Key words: Gangs, injustice, US, Society, racial minorities, the police, federal, black Americans.
Introduction
For the longest time, the US has continued to pursue rigorous and aggressive drug eradication mechanists with an aim of curtailing the use, the supply, and the spread of harmful and illegal drugs. The cost- benefit analysis of these measures rather remains hotly contested seeing as the crimes continue to soar despite the unimaginable state budget allocation for the field. Sadly, the US has little to show for these efforts despite decades of significant effort. Indeed, Williams (2016, p.1), argues that, ‘it has destroyed lives, torn families apart, filled our jails and prisons and hijacked countless futures of black and brown youth’. Despite the stringent rules engaged following the fight, thousands of youths continue to succumb to deaths resulting from the use of heroine and opioud and this trend only threatens to maintain an upward spiral if nothing is done. Indeed, in a recent letter, world leaders like Bernie Sanders have urged the US government to put an end to the disastrous war. It recently comes to everyone’s attention that this ostensibly fought war is only waged against minority communities especially the black Americans. A research by ACLU (2001, p1) concludes that, ‘we are incarcerating African-American men at a rate approximately four times the rate of incarceration of black men in South Africa under apartheid’. Relative to the black society’s few numbers in the community, they continue to face ruthless arrests, convictions, and uncalled-for incarcerations for these crimes. These trends continue to hike with the Attorney General, John Ashcroft, promising only to tighten and worsen the measures. The US government continues to create a social injustice by waging an unsuccessful war on racial minorities like the black Americans through forceful arrests, exaggerated convictions and jail sentences on the basis of saving them from crime and addiction therefore, to curb this grave injustice, it must set laws which partly legalize the substances and ensure fair prosecution.

### Stored data
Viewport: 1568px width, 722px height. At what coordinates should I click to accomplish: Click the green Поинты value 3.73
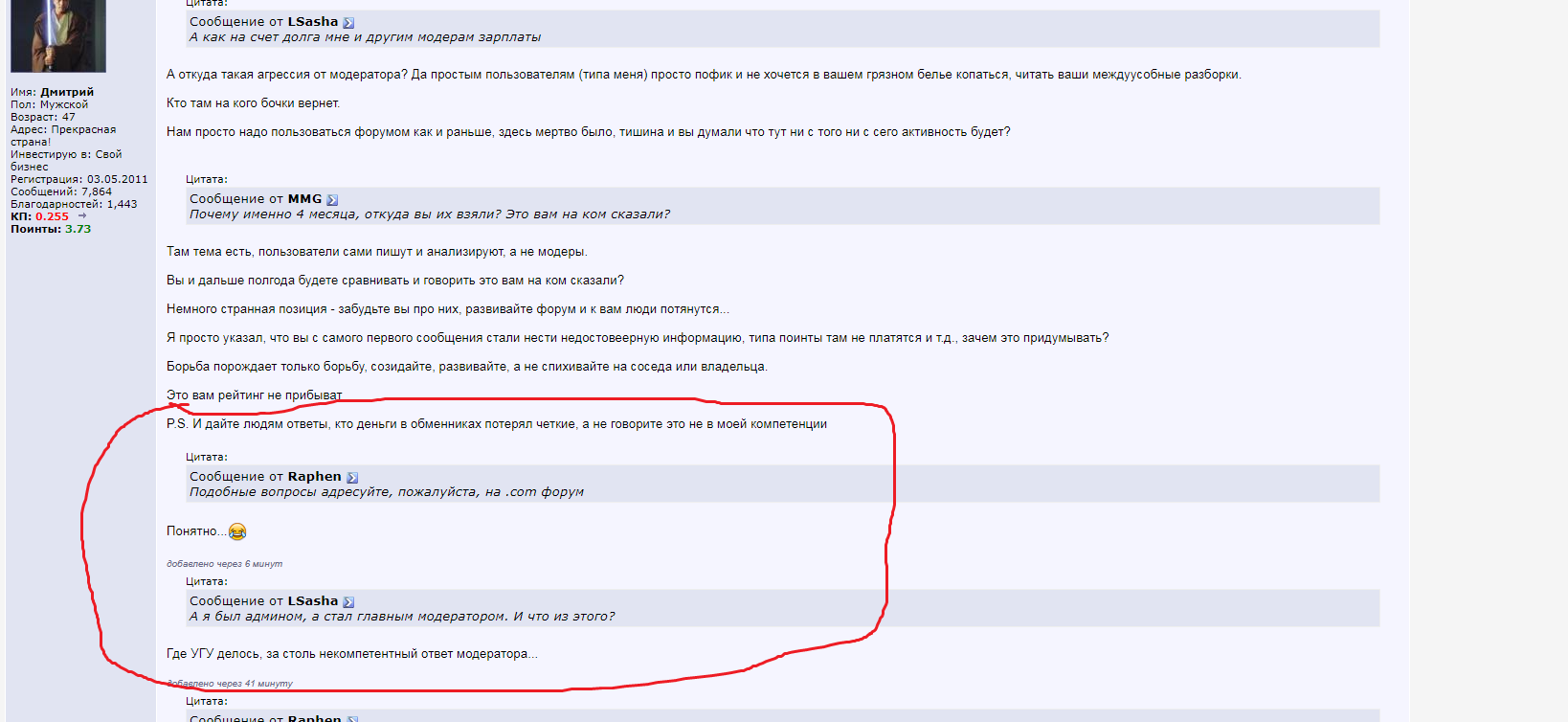pyautogui.click(x=78, y=229)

### Prompt 1
According to the excerpt on the US war on drugs, which Attorney General is said to promise to tighten and worsen the measures?
### Prompt 2
State whether each of the following agrees with the excerpt on the US war on drugs, answering yes or no and quoting the deciding words: (a) An ACLU study compared the incarceration of African-American men with that of black men in South Africa under apartheid. (b) Crime has fallen as a result of state budget allocations for drug eradication. (c) Bernie Sanders urged the US government to end the war.
### Prompt 3
Continue the excerpt on the US war on drugs from where it stops.
The listing is not needed here.

### Final answer 1
John Ashcroft.

### Final answer 2
(a) Yes: "we are incarcerating African-American men at a rate approximately four times the rate of incarceration of black men in South Africa under apartheid"
(b) No: "the crimes continue to soar despite the unimaginable state budget allocation for the field"
(c) Yes: "world leaders like Bernie Sanders have urged the US government to put an end to the disastrous war"

### Final answer 3
Causes
Discriminatory acts
Police officers and other concerned individuals have been untroubled by this occurrence because they deem the acts as a racial cleansing aimed at protecting the culprits from addiction, crime, and violence. They embrace the tough-on-crime philosophies that they argue help solve the needs of the financially unstable urban people. While one would wonder how this strictness is an act of help, it is clear that the notion of blacks being of a notorious criminal nature guides them. It is no wonder that today; the jails are over flooded with Black American youths charged with petty crimes like possession, use, and local distribution. Just like their courts counterparts, the police have continued to use the same theory of ill intent to wrongly charge any suspected black American of an unquestionable character.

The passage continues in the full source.